* Record set
□ □ □ □ □
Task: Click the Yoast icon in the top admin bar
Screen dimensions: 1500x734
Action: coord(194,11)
□ □ □ □ □
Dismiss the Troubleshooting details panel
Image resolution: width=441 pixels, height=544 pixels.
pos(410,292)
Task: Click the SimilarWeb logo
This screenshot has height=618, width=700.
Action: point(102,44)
□ □ □ □ □
* Description of the task
Look over the listing and say how many lines hold the string "Click". Nothing but the number is needed.

* Exercise result
2